READING PASSAGE »
My Last Week at Stepping Stones

My last week at Stepping Stones was quite interesting. We organized a summer camp for a group of college students from the US. They had the opportunity to teach five English lessons to migrant children in west Shanghai, take the children on a field trip, learn Shanghai opera and calligraphy, and interact with local youths. One of my responsibilities was to organize a field trip. We chose to go to the Shanghai Auto Museum. The museum offered guided tours, but we also wanted to design extra activities that could bond the migrant children with the American students. I designed a scavenger hunt. We divided the children into fourteen groups of four. Each group was led by one American student. Each group was given a worksheet. They needed to find the corresponding cars in the museum using the clues from the worksheet. I wrote the rules of the activity a week before and had them approved by my colleagues and the museum. I announced the rules before the activity started, stressing that safety was the priority. The activity was very successful. Every child was involved, and some of them were very excited. I saw groups of students running up and down the museum to find the cars. At the end of the activity, we gave prizes to the winning teams. Other children got souvenirs from the museum. I prepared some extra questions for the scavenger hunt, so Stepping Stones could use them in their future trips to the Auto Museum. From the written feedback, I know that the American students loved the activity as well. However, a few of them complained that the activity was a bit disorganized. To avoid this problem, I could have gathered the American students before the activity and given them tips on how to organize the children effectively.

Besides the field trip, I was also involved in the youth meeting and the opera class. I acted as the translator. While translating, I also learned that, despite the difference of educational background, Chinese and American young people have many in common. For instance, their topics of discussion ranged from online shopping to the urban development. They are interested in food as well as fairy tales.

The end of the summer camp also marked the end of my ten-week internship at Stepping Stones. In these ten weeks, I coordinated a summer program, helped to edit a documentary for the organization, wrote lesson plans for volunteers, helped a professor to conduct her research, met lots of people, and explored my area of interest. These projects have improved my working skills. I learned how to coordinate a program, how to use Premiere Pro to make a decent video, and how to interview a person effectively. By observation, I also learned how to write a newsletter and an annual report for an NGO. All of these skills may come in handy in my future career.

Interning with Stepping Stones offered me the opportunity to see an NGO from an insider’s perspective. It is fascinating to see how a small organization helps thousands of disadvantaged children with their English studies. It is also excited to see that many of the children’s English grades have improved significantly after they participated in Stepping Stones’ programs. This internship has reinforced my belief in social justice. Children, no matter where they are born, should have equal access to education. If the government cannot reach that goal, the civil society, including corporations and nonprofit organizations, should play a major role. Since I enjoy working with Stepping Stones so much, I am considering working in the NGO or Corporate Social Responsibility (CSR) sector in the future. The director of Stepping Stones forwarded us an invitation from the American Chamber of Commerce in Shanghai to attend a CSR seminar organized by them in July (this summer). The keynote speakers included the CSR managers from Citi China, WalMart Global Sourcing, and Abbott China. I learned how multinational corporates operate their CSR programs in China and what their achievements are. Since I learned about CSR in my year abroad, I had the opportunity to apply the theories in real world and take in the seminar critically.

EXERCISE »
In the Stepping Stones passage, how were the children divided for the scavenger hunt at the museum? The listing is separate material with no connection to the Stepping Stones passage.

SUPPLIED MATERIAL »
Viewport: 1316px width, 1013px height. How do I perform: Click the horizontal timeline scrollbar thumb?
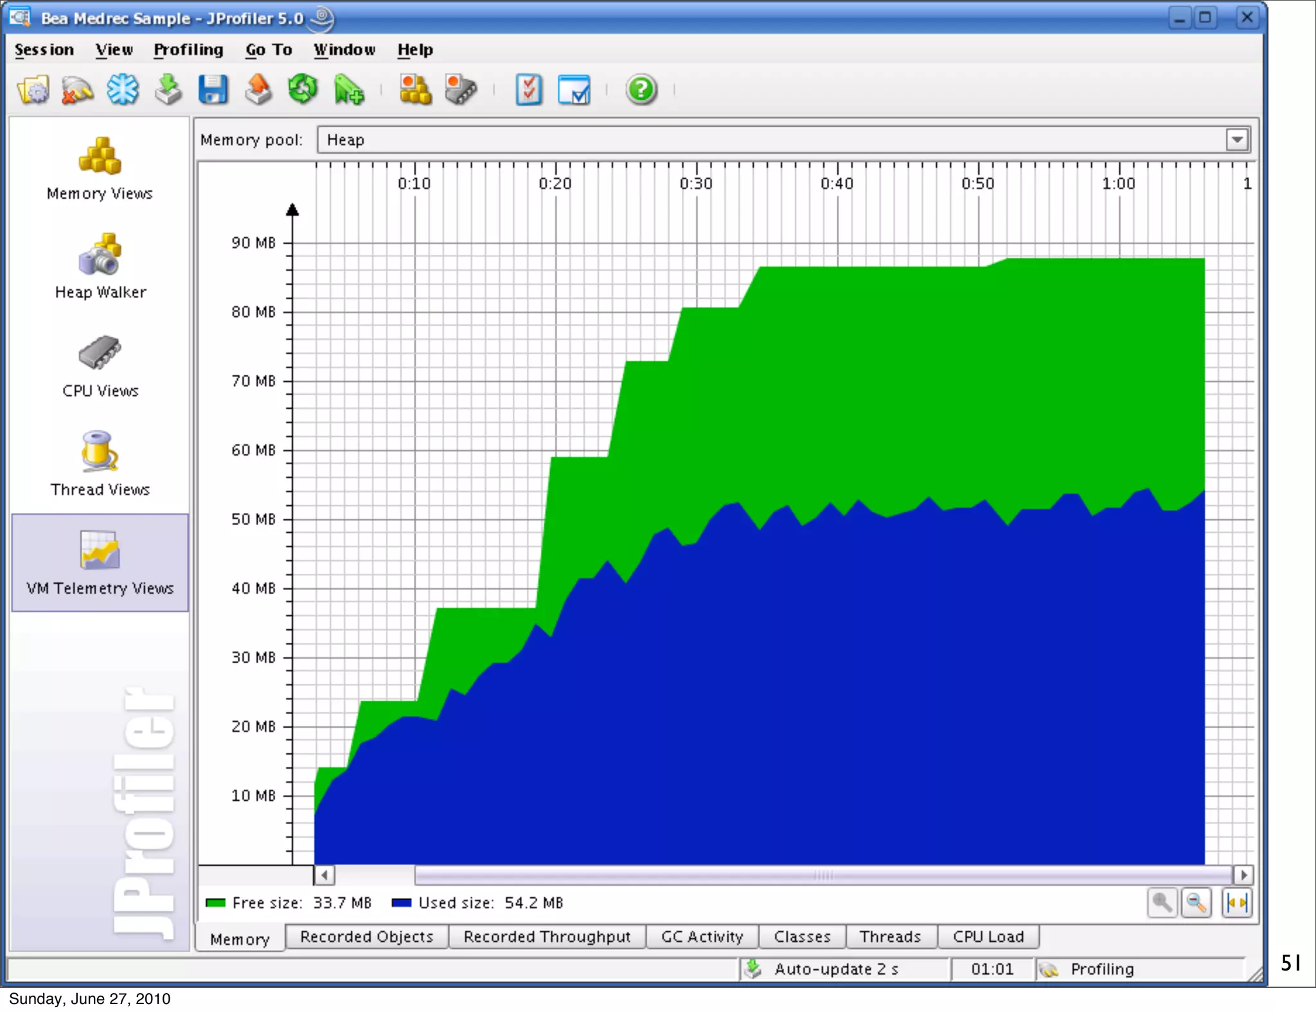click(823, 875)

...

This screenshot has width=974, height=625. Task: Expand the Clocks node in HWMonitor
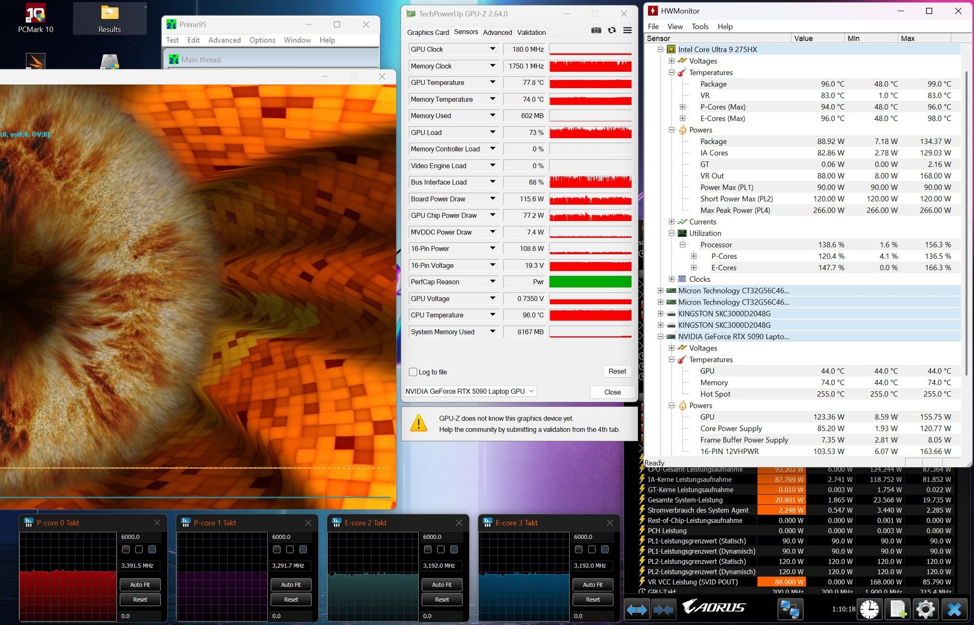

RESULT OF THIS TASK »
They were divided into fourteen groups of four, each led by one American student.